He doesn’t consume us, even though that is what we deserve. Instead, Jesus comes down to us and consumes all our sin by taking it on himself.
The scene of Moses and the burning bush is teeming with meaning for us, for the church. Right there, in middle-of-nowhere Horeb, a humble sheep herder, who once strolled the halls of the Pharaoh’s palace, is met by none other than the holy God of the universe. It’s a scene that’s echoed later, when another of God’s servants is told to remove his shoes in the presence of divine holiness (Josh. 5:13–15). Joshua, Moses’s successor, is preparing the people of God to occupy Jericho and the rest of the Promised Land after crossing the Jordan River. But before that conquest can begin, God visits Joshua in the form of a man who is the leader of Yahweh’s army, which, of course, is unmistakably Jesus. When Joshua finally realizes who he is talking to, though, he is visibly moved and deeply affected. In both instances, however, God shows up to speak to his servant, and when he does so, that place is suddenly made holy.
This is what God does: he occupies all manner of unremarkable and insignificant things and sets them apart for himself.
But what does that mean? Why is the ground considered “holy”? After all, there was nothing inherently sacred about the dirt underneath Moses’s and Joshua’s feet; it was just plain old dirt. There was nothing special about the soil Moses was standing on, but the presence of holy Yahweh turned that ordinary clay into sacred space. This is what God does: he occupies all manner of unremarkable and insignificant things and sets them apart for himself. He makes things holy just by showing up and filling those things with his presence.

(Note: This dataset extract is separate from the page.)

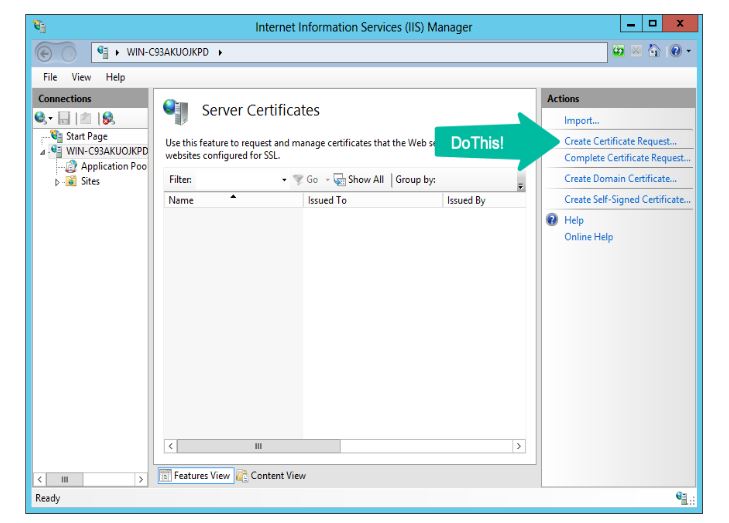Click the Issued To column header
Viewport: 729px width, 523px height.
tap(327, 200)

Holiness Means More Than You Think
“Holiness,” of course, is a subject that pervades the rest of Scripture, but what does “holiness” mean? How can a loaf of bread be holy? What’s more, how can we be holy? More often than not, we think about “holy” or “holiness” in terms of purity, as referring to things that are clean, pristine, virtuous, and morally upright. And while holiness does include these concepts, properly speaking, it means “to be separate” or “set apart.” Closely related to this is the idea of being consecrated or sanctified, both of which convey the notion of being set apart for something. Thus, bread can be holy when it is “set apart” for some sacred purpose, event, or meal. Scripture goes on to describe and even proscribe the sanctifying of everything from utensils to food to our bodies.

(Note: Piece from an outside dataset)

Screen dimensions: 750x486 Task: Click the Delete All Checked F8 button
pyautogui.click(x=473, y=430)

Holiness, though, is not a comfortable subject, so much so that I fear we are almost afraid to talk about it, even among fellow church-goers. And I understand it, to a point. We are at pains not to be accused of being “holier than thou,” or legalistic, or hypocritical. Neither are we interested in being seen as stuffy or emotionless. Somewhere along the way, we’ve equated “being holy” with “being a buzzkill.” Consequently, the church, by and large, has egregiously relaxed what it means to be holy and, at the same time, what it means to worship and serve a holy God.

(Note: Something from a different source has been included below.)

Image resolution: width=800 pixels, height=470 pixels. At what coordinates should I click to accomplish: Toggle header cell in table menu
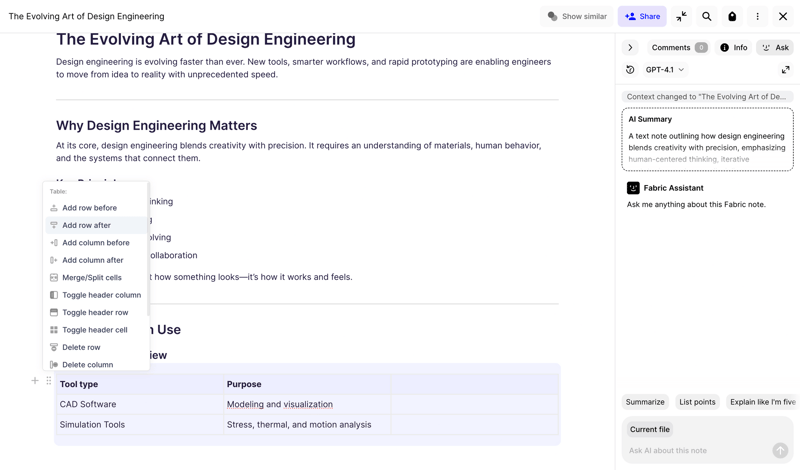tap(95, 330)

He Isn’t Safe, But He Is Holy
It’s no coincidence that the Lord appears to Moses in the form of fire (Exod. 3:2). This wasn’t merely God’s way of getting Moses’s attention, although it was that. Fire or “flames of fire” are motifs that occur repeatedly through Scripture to represent God’s holiness and his “otherness.” After Adam and Eve sinned, the unholiness that they perpetrated was such an affront to the holy God that they were banished from the Garden and exiled by order of a “flaming sword” (Gen. 3:24). Late in the Exodus narrative, when Yahweh descends on Mount Sinai, it’s in a ball of fire that envelopes the whole mountain “in smoke like the smoke of a kiln” (Exod. 19:18). When King Solomon finishes his prayer of dedication over the newly constructed Temple, fire shoots out of heaven and fills the Temple with God’s glory, prompting every onlooker to fall to their faces in worship (2 Chron. 7:1–3). When the sons of Aaron conducted “unauthorized” and unseemly worship in front of the Lord, they were swiftly devoured by fire, which came from God, leading him to remind everyone, “I will be sanctified, and before all the people I will be glorified” (Lev. 10:3).
Our God is actively holy. His whole being radiates with an “unapproachable brightness” (1 Tim 6:16).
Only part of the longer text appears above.